◆ DATA
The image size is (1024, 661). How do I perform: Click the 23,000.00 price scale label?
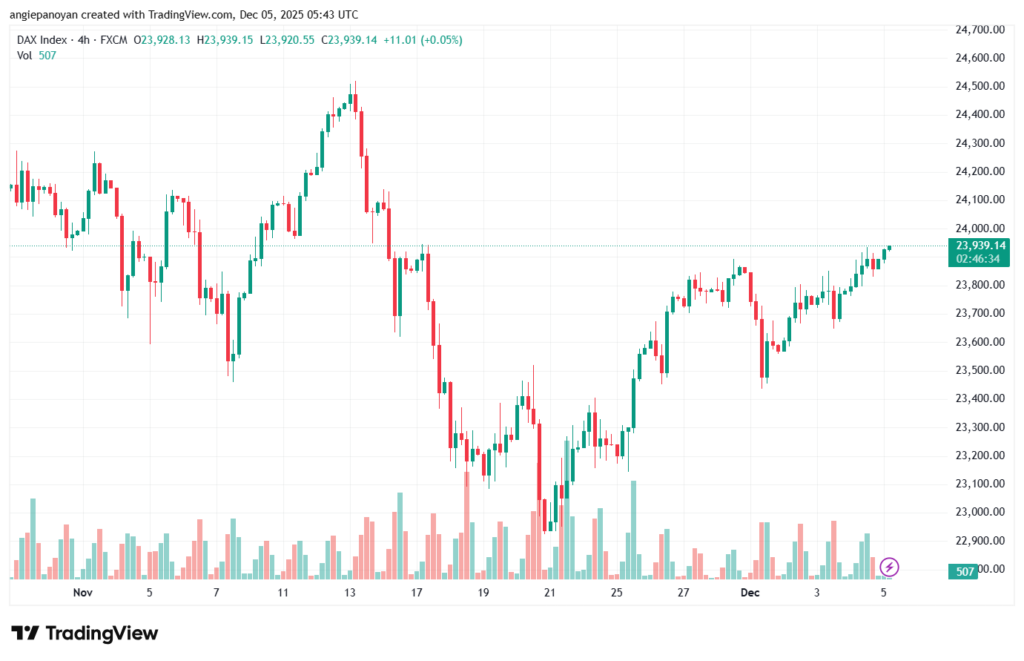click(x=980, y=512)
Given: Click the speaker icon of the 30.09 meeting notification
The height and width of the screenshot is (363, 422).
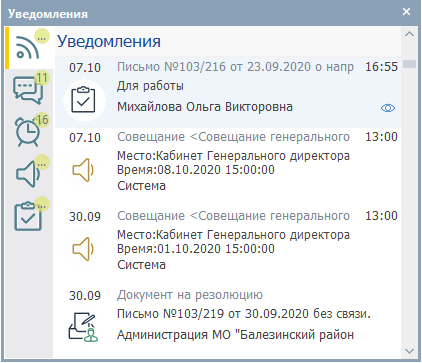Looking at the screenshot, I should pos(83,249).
* * *
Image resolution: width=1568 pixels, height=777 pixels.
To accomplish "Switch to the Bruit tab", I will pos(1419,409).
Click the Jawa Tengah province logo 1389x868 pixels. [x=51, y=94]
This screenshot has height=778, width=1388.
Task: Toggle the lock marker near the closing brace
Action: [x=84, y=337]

◆ YOUR INSTRUCTIONS
Using the records above, return word for word the lines that begin at the one containing "The image size" and end at the one containing "Given: Click the", both of them included and no pictures.

◆ RESPONSE
The image size is (1024, 661). How do I perform: Click the 23,000.00 price scale label?
click(x=980, y=512)
Given: Click the speaker icon of the 30.09 meeting notification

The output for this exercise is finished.